Sonic Settles Data Breach Negligence Case


Judge James Gwin has approved a class-action settlement between Sonic Corporation and a number of financial institutions. Sonic has agreed to pay $5.73 million to settle claims that their negligence led to a 2017 data breach, which compromised customers’ payment information. 

Court documents recount that in 2017, Sonic suffered a data breach which exposed customers’ payment data. Numerous suits ensued from affected individuals, which were then consolidated and settled.
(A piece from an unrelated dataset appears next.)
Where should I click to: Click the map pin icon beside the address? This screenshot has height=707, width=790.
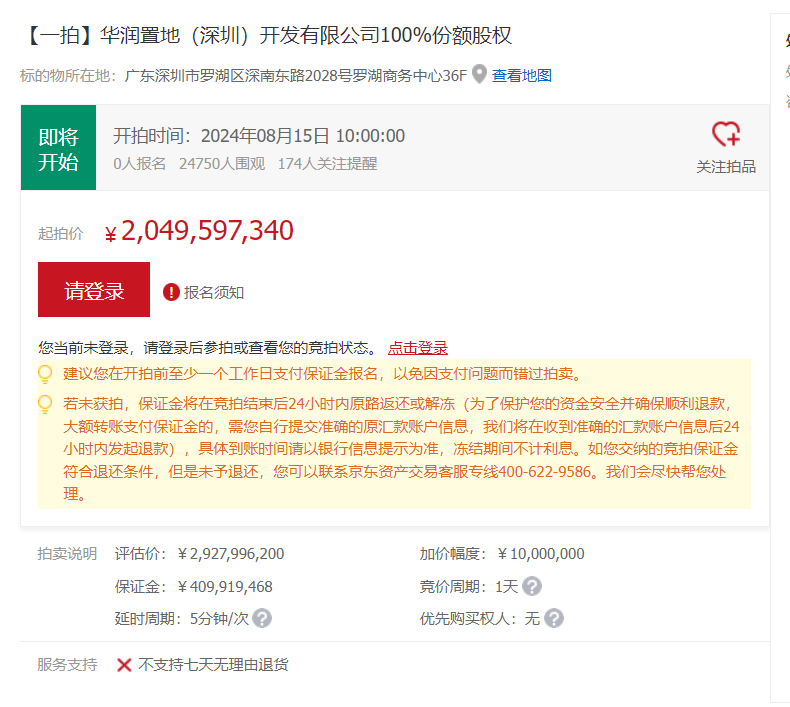pos(479,75)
This case is unique in that the financial institutions themselves demanded recompense for the actions they had to take to protect their customers.

After months of negotiation mediated by Magistrate Judge Jonathan Greenberg, the parties agreed on the final number taking into account complexity of the case, chance of winning an award through a jury trial, and reasonable attorney’s fees.
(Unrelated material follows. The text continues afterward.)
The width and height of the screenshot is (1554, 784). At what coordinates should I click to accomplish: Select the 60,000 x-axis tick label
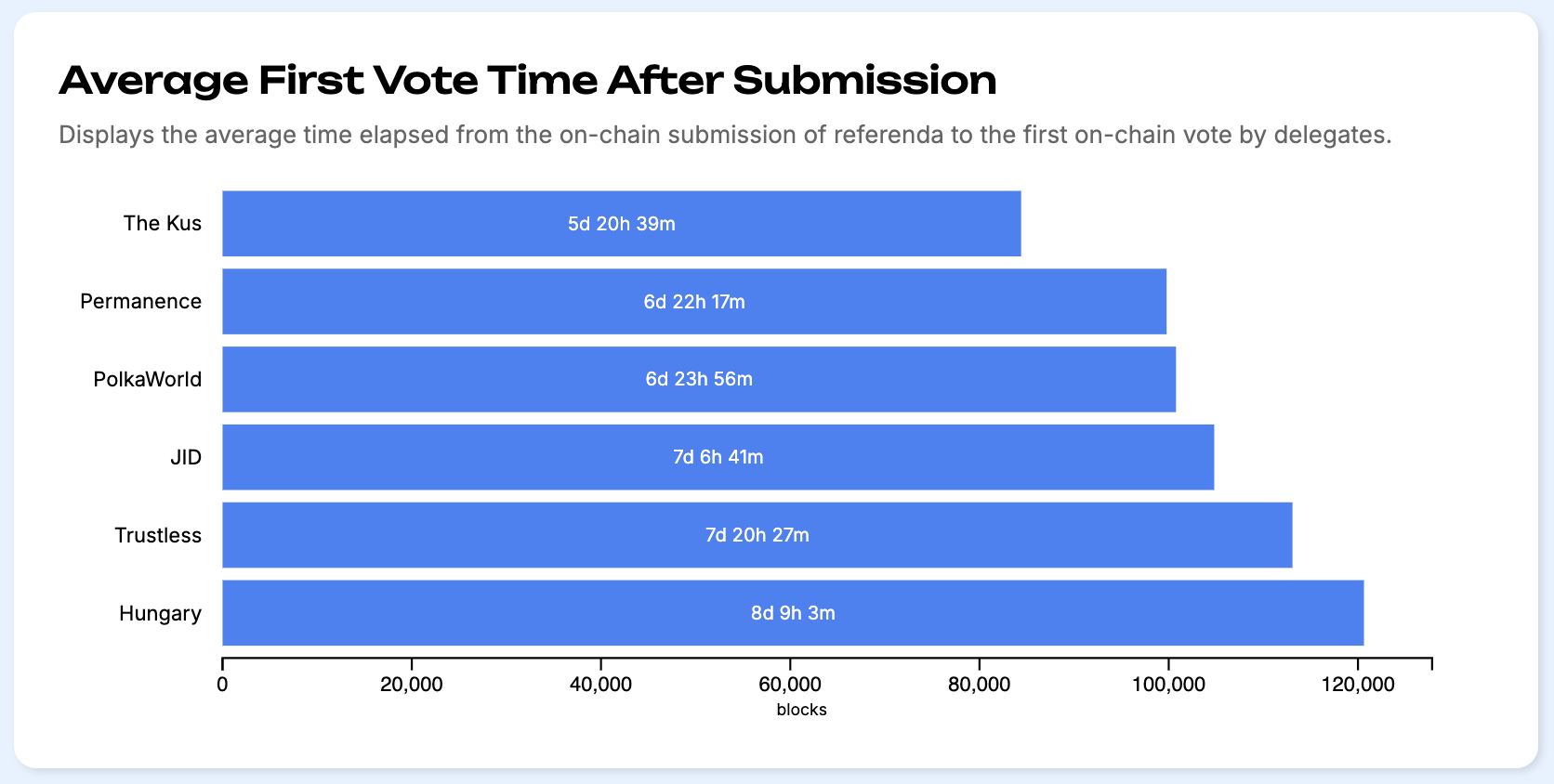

In Judge Gwin’s order, he finds that the settlement amount is reasonable. It includes up to $2.2 million in attorney’s fees and expenses, a significant discount from class counsel’s lodestar calculation of $7.7 million. Furthermore, the settlement accounts for up to $500,000 in administration costs, and up to $30,000 in class-representative incentive awards, though the order caps the lead plaintiffs awards at $7,500, short of their request for $10,000. For reference, per their 2018 10-K form, Sonic drive-in locations made $4.5 billion in sales. 

Of the over 5,000 potential class members, none objected and only two opted out of receiving rewards.

This case took place in the Northern District of Ohio. Lead plaintiffs were represented by Zimmerman Reed, LLP; Berman Fink Van Horn, PC; Scott + Scott Attorneys at Law, LLP; Roberts Law Firm, PA; and Murray Law Firm.  Sonic was represented by Sheppard Mullin Richter & Hampton, LLP.